--- START Material supplied ---

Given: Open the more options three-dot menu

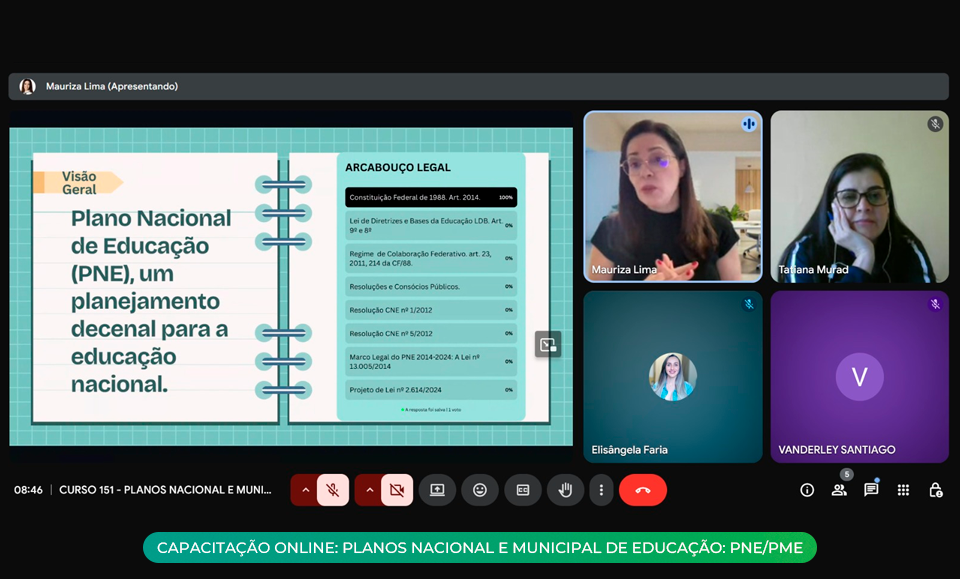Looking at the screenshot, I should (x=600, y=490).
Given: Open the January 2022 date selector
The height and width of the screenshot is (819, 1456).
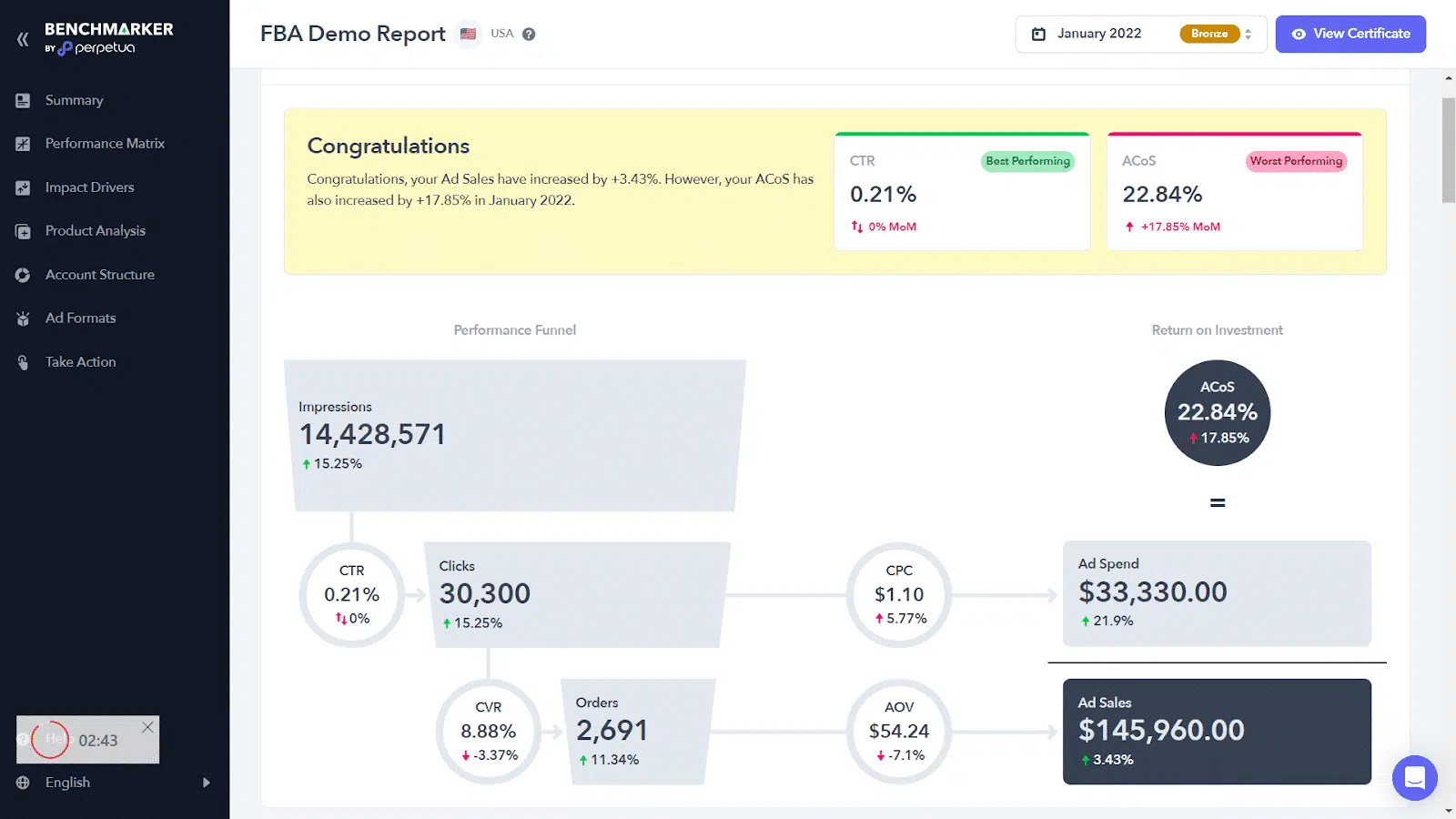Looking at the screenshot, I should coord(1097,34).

--- END Material supplied ---

• **What the exercise asks**
Format the lines of the data above as a JSON list of strings, one string per line, leaving out blank lines and the pictures.

• **Answer to this task**
[
  "Given: Open the more options three-dot menu",
  "Looking at the screenshot, I should (x=600, y=490).",
  "Given: Open the January 2022 date selector",
  "The height and width of the screenshot is (819, 1456).",
  "Looking at the screenshot, I should coord(1097,34)."
]